**Assigned task**:
Transcribe the records below line by line, exactly as they read.

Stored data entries

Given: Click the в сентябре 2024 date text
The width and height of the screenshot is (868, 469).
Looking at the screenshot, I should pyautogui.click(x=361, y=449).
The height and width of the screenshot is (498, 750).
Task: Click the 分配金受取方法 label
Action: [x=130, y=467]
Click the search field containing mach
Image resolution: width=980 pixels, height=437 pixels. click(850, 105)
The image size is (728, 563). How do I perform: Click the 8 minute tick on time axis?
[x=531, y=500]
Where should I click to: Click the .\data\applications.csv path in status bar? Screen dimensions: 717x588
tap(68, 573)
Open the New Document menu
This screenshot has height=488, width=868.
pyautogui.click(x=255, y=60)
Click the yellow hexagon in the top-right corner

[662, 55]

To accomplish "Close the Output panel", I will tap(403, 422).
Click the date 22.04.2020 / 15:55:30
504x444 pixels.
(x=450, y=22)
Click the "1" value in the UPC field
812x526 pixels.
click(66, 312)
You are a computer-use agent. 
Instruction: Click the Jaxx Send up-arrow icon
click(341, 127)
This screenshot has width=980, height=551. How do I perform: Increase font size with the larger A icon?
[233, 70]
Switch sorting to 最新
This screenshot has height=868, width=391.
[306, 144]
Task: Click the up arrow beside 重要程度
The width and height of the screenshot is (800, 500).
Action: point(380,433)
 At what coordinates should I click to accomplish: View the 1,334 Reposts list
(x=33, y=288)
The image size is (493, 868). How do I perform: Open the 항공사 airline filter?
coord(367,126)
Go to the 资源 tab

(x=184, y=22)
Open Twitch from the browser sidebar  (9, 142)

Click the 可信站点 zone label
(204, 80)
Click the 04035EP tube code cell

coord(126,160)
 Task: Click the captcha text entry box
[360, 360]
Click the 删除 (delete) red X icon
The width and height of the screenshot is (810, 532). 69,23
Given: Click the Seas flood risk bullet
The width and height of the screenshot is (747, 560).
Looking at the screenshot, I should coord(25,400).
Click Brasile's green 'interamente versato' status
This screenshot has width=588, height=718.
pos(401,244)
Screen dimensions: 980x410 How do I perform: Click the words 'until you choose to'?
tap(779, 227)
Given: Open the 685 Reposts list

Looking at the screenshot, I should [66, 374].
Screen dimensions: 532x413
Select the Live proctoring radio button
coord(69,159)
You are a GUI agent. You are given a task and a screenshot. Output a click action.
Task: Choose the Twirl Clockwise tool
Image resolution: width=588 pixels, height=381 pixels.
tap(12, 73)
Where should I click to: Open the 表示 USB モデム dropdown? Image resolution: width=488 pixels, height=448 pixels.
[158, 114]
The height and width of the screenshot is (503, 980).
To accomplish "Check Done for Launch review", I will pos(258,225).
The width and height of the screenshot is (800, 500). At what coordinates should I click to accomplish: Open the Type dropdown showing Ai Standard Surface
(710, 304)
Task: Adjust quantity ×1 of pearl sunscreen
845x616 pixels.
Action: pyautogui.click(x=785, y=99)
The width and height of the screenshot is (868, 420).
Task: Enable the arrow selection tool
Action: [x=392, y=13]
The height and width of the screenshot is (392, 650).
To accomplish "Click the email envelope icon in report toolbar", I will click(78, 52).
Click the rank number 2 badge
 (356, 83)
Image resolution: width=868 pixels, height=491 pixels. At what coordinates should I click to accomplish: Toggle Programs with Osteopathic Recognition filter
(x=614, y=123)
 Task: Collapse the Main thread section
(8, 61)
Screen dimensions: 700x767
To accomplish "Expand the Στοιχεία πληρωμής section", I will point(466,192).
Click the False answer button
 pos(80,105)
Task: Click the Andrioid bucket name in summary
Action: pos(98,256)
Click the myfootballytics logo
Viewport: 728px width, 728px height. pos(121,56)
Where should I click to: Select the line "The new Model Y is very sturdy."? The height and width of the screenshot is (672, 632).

**Finished exercise**:
Given: Click the в сентябре 2024 date text
The width and height of the screenshot is (868, 469).
Looking at the screenshot, I should pyautogui.click(x=361, y=449).
The height and width of the screenshot is (498, 750).
Task: Click the 分配金受取方法 label
Action: [x=130, y=467]
Click the search field containing mach
Image resolution: width=980 pixels, height=437 pixels. click(850, 105)
The image size is (728, 563). How do I perform: Click the 8 minute tick on time axis?
[x=531, y=500]
Where should I click to: Click the .\data\applications.csv path in status bar? Screen dimensions: 717x588
tap(68, 573)
Open the New Document menu
This screenshot has height=488, width=868.
pyautogui.click(x=255, y=60)
Click the yellow hexagon in the top-right corner

[662, 55]

To accomplish "Close the Output panel", I will tap(403, 422).
Click the date 22.04.2020 / 15:55:30
504x444 pixels.
(x=450, y=22)
Click the "1" value in the UPC field
812x526 pixels.
click(66, 312)
You are a computer-use agent. 
Instruction: Click the Jaxx Send up-arrow icon
click(341, 127)
This screenshot has width=980, height=551. How do I perform: Increase font size with the larger A icon?
[233, 70]
Switch sorting to 最新
This screenshot has height=868, width=391.
[306, 144]
Task: Click the up arrow beside 重要程度
The width and height of the screenshot is (800, 500).
Action: point(380,433)
 At what coordinates should I click to accomplish: View the 1,334 Reposts list
(x=33, y=288)
The image size is (493, 868). How do I perform: Open the 항공사 airline filter?
coord(367,126)
Go to the 资源 tab

(x=184, y=22)
Open Twitch from the browser sidebar  (9, 142)

Click the 可信站点 zone label
(204, 80)
Click the 04035EP tube code cell

coord(126,160)
 Task: Click the captcha text entry box
[360, 360]
Click the 删除 (delete) red X icon
The width and height of the screenshot is (810, 532). 69,23
Given: Click the Seas flood risk bullet
The width and height of the screenshot is (747, 560).
Looking at the screenshot, I should coord(25,400).
Click Brasile's green 'interamente versato' status
This screenshot has width=588, height=718.
pos(401,244)
Screen dimensions: 980x410 How do I perform: Click the words 'until you choose to'?
tap(779, 227)
Given: Open the 685 Reposts list

Looking at the screenshot, I should [66, 374].
Screen dimensions: 532x413
Select the Live proctoring radio button
coord(69,159)
You are a GUI agent. You are given a task and a screenshot. Output a click action.
Task: Choose the Twirl Clockwise tool
Image resolution: width=588 pixels, height=381 pixels.
tap(12, 73)
Where should I click to: Open the 表示 USB モデム dropdown? Image resolution: width=488 pixels, height=448 pixels.
[158, 114]
The height and width of the screenshot is (503, 980).
To accomplish "Check Done for Launch review", I will pos(258,225).
The width and height of the screenshot is (800, 500). At what coordinates should I click to accomplish: Open the Type dropdown showing Ai Standard Surface
(710, 304)
Task: Adjust quantity ×1 of pearl sunscreen
845x616 pixels.
Action: pyautogui.click(x=785, y=99)
The width and height of the screenshot is (868, 420).
Task: Enable the arrow selection tool
Action: [x=392, y=13]
The height and width of the screenshot is (392, 650).
To accomplish "Click the email envelope icon in report toolbar", I will click(78, 52).
Click the rank number 2 badge
 (356, 83)
Image resolution: width=868 pixels, height=491 pixels. At what coordinates should I click to accomplish: Toggle Programs with Osteopathic Recognition filter
(x=614, y=123)
 Task: Collapse the Main thread section
(8, 61)
Screen dimensions: 700x767
To accomplish "Expand the Στοιχεία πληρωμής section", I will point(466,192).
Click the False answer button
 pos(80,105)
Task: Click the Andrioid bucket name in summary
Action: pos(98,256)
Click the myfootballytics logo
Viewport: 728px width, 728px height. pos(121,56)
Where should I click to: Select the line "The new Model Y is very sturdy."? The height and width of the screenshot is (672, 632).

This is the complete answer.